Similarly, we update the biases. Let's start with $b_7$:

$\frac{\partial E_{total}}{\partial b_{7}} = \frac{\partial E_{\text{total}}}{\partial out_{n_9}}  \cdot  \frac{\partial out_{n_9}}{\partial net_{n_9}}  \cdot  \frac{\partial net_{n_9}}{\partial b_{7}}$

$net_{n_9} = w_{16}  \cdot  out_{n_6} + w_{17}  \cdot  out_{n_7} + w_{18}  \cdot  out_{n_8} + b_7$  

$\frac{\partial net_{n_9}}{\partial b_7} = 1$

$\frac{\partial E_{\text{total}}}{\partial b_7} = (0.7935) \cdot (0.1579) \cdot 1 = 0.1253$

$b_7^{\text{new}} = b_7^{\text{old}} - \eta \cdot \frac{\partial E_{\text{total}}}{\partial b_7}$

$b_7^{\text{new}} = -0.7 - 0.01 \cdot 0.1253 = -0.701253$

Iterative Training and Error Reduction

To update the weights and biases in the hidden layers, we need to propagate the error backward from the output layer to the hidden layers. We'll start by calculating the partial derivatives for the weights of the synapses going in the second hidden layer, and then move to the weights of the synapses going in the first hidden layer.

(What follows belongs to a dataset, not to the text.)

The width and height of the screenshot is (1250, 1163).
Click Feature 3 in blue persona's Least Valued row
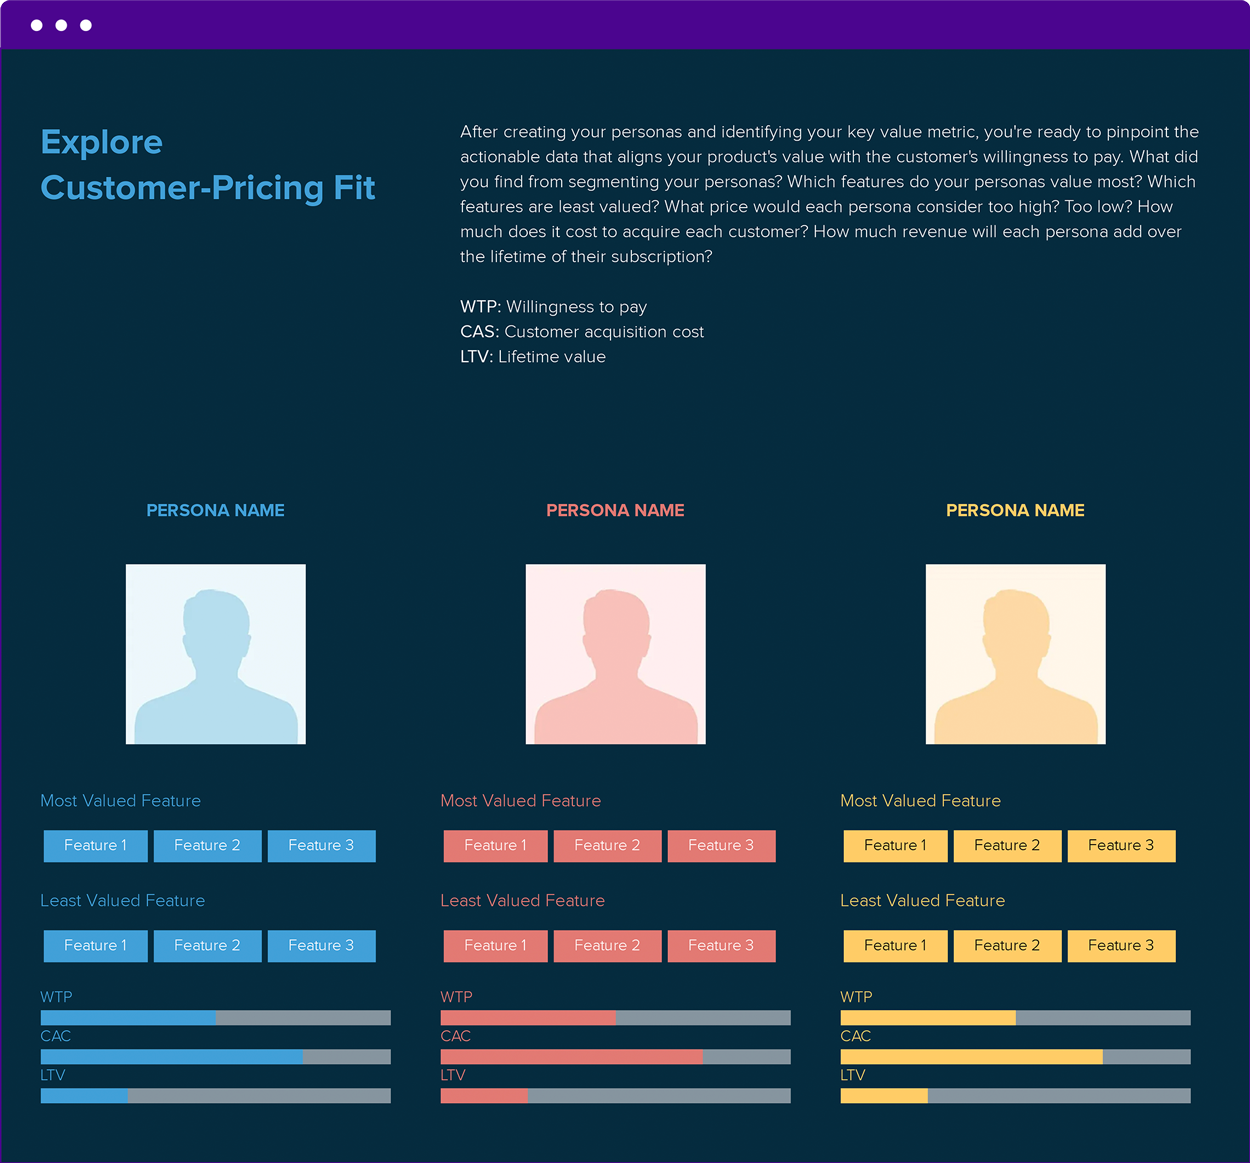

$\frac{\partial E_{total}}{\partial w_{7}} = \frac{\partial E_{\text{total}}}{\partial out_{n_9}}  \cdot  \frac{\partial out_{n_9}}{\partial net_{n_9}}  \cdot  \frac{\partial net_{n_9}}{\partial out_{n_6}}  \cdot  \frac{\partial out_{n_6}}{\partial net_{n_6}}  \cdot  \frac{\partial net_{n_6}}{\partial w_7}$

$\frac{\partial E_{\text{total}}}{\partial out_{n_9}} = 0.7935$

$\frac{\partial out_{n_9}}{\partial net_{n_9}} = 0.1579$

$\frac{\partial net_{n_9}}{\partial out_{n_6}} = w_{16} = 0.7$

$\frac{\partial net_{n_6}}{\partial w_{7}} = out_{n_3} = 0.343$

$\frac{\partial E_{total}}{\partial w_{7}} = 0.7935  \cdot  0.1579  \cdot  0.7  \cdot  1  \cdot  0.343 = 0.03008$

Now, update the weight $w_{10}$ using the learning rate $\eta = 0.01$:

$w_{7}^{\text{new}} = w_{7}^{\text{old}} - \eta \cdot \frac{\partial E_{\text{total}}}{\partial w_{7}}$

$w_{7}^{\text{new}} = 0.7 - 0.01  \cdot  0.03008 = 0.699$

Similarly, for $w_1$ we apply the chain rule:

$\frac{\partial E_{\text{total}}}{\partial w_{1}} = \frac{\partial E_{\text{total}}}{\partial out_{n_9}} \cdot \frac{\partial out_{n_9}}{\partial net_{n_9}} \cdot \frac{\partial net_{n_9}}{\partial out_{n_6}} \cdot \frac{\partial out_{n_6}}{\partial net_{n_6}} \cdot \frac{\partial net_{n_6}}{\partial out_{n_3}} \cdot \frac{\partial out_{n_3}}{\partial net_{n_3}} \cdot \frac{\partial net_{n_3}}{\partial w_{1}}$

By iterating this process (training), the total error decreases, and the neural network improves its task performance.

In this post, we've covered the mathematics behind a basic neural network, focusing on how the inputs, weights, and biases interact to produce the final output. We've walked through the process of forward propagation, calculating the output of each node, and applied the backpropagation algorithm to update the weights and biases, reducing the total error.

Until next time, signing off.